Unfortunately New Year’s day of 2016 featured a much different scene in Washington.  Instead of a man of action walking the halls at 1600 Pennsylvania Ave., we have the most definite poltroon in American presidential history sitting cowardly in the Oval Office while a nebbish Congress sits on Capitol Hill twiddling its thumbs.

Case in Point: The Crier in Chief took to national television to announce some sort of gun control policy yesterday, while crying for the victims of gun violence. You may think to yourself that at least Mr. Obama is doing something, albeit an atrocity to the Constitution, to decrease “gun violence.”  But his move is no real solution to the violence problem in the United States.  It is, indeed, more show by a master showman than a real policy to fix a real problem.

And while a compassionate nation such as ours should cry out for those cut down in the prime of life, it simply will not do for the Commander in Chief to cry on national television.  Voters in Louisiana were treated to that spectacle several years ago, which resulted in a certain ineffectual governor being shown the door after one miserable term.

Of course, no tears were shed for the vulnerable such as the million or so babies aborted in our country last year, nor were tears shed for the men, women, and children, both Muslim and Christian, murdered by terrorists in ISIS controlled territories.  While possessing more power than any man alive, Mr.

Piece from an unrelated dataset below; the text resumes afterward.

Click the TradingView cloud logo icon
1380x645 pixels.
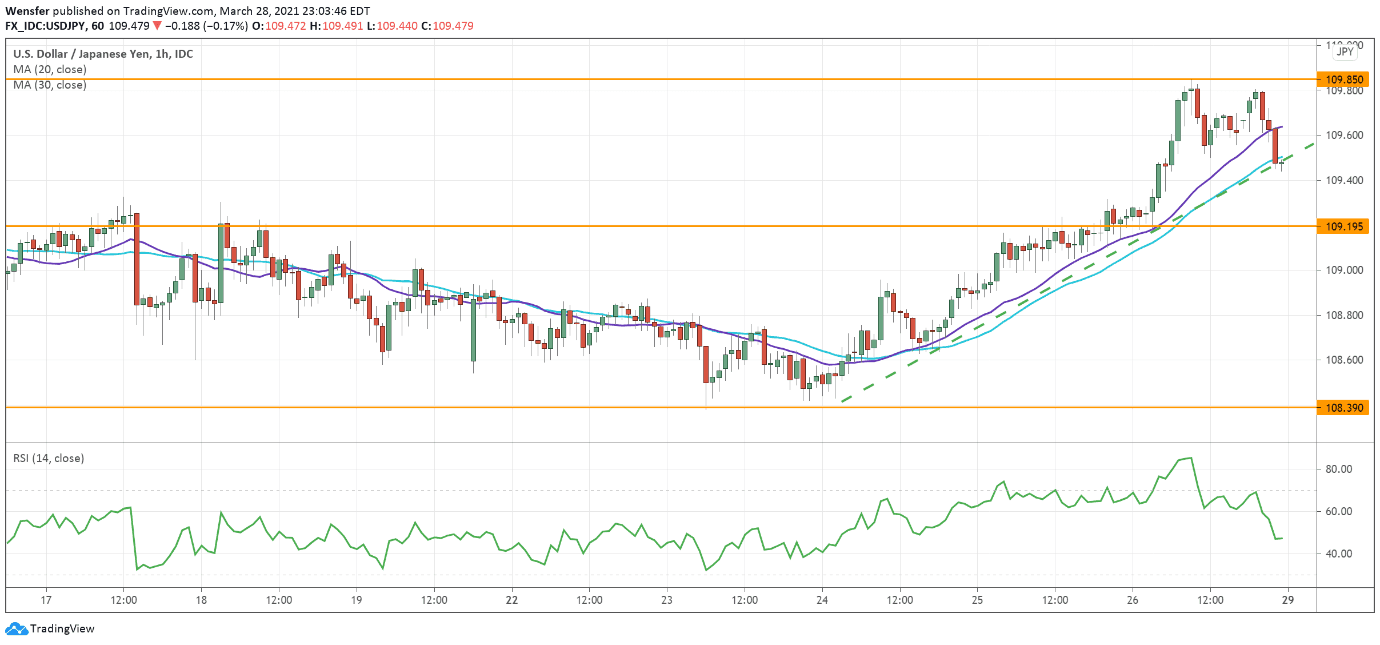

Obama seems unable or unwilling to wield his power to do great deeds.  Instead, he uses it for petty, useless policies and for crying.

The Grand Caitiff is aided by a rampant mob of school boys which inhabit the United States Congress and which are led by an interminable runt of a Speaker who, on most occasions, seems much more concerned about preventing a shutdown of the government than he does about standing for those principles upon which he (not to mention his party) were elected and whose major life achievement seems to be growing a beard.  The budget bill recently passed by the Republican-controlled Congress is a sufficient embarrassment to the Republican Party that the liberals need not worry about Republican activism for a long time to come.  That they have yet to stop Obamacare, Planned Parenthood, or an out-of-control federal bureaucracy indicates that they are either untruthful in their espoused beliefs or are inadequate to the task before them.  Either option is unacceptable.

In short, our Great National Problem is that we face a dearth of real leaders, of men and women of action.  Our government is a government of wusses.  Liberals have taught us that the vigorous virtues of action are not to be tolerated in our tolerant society and that, instead of acting when action is required, we must sit and talk and brainstorm.  While I certainly do not agree with many of his policies, at least Theodore Rex acted when the time for action came.

Let us hope that 2016 brings a Republican party which shows its conservatism in addition to pontificating about it. Let us pray that God will give us men and women in public life who are men and women of actions and deeds.

A little thumping in the White House library couldn’t hurt either.